Dataset entries
###

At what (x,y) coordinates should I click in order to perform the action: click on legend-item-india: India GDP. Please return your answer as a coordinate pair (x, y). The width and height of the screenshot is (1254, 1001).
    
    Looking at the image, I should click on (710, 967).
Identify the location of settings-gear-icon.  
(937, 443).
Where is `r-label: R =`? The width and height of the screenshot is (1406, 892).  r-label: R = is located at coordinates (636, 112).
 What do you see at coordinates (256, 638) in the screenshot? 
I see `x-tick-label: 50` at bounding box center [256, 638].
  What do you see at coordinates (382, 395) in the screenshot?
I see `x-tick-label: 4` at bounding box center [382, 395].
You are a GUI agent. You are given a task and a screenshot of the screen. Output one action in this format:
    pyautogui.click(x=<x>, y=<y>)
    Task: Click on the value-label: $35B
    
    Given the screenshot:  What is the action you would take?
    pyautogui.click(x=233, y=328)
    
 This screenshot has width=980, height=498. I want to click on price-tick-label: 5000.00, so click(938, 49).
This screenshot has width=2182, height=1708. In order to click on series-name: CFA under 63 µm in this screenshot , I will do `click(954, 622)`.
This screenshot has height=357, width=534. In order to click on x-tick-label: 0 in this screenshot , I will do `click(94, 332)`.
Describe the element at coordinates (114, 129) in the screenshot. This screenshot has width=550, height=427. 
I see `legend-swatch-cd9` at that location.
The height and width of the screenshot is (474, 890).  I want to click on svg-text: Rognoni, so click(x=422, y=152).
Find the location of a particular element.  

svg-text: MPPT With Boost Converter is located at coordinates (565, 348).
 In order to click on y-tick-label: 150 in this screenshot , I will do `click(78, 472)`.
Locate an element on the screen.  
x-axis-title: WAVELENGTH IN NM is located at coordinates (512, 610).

###

#### [Task description]
Count the lines in the material above that contain the string "location", matching case exactly. Give only the number.

#### [The completed task]
3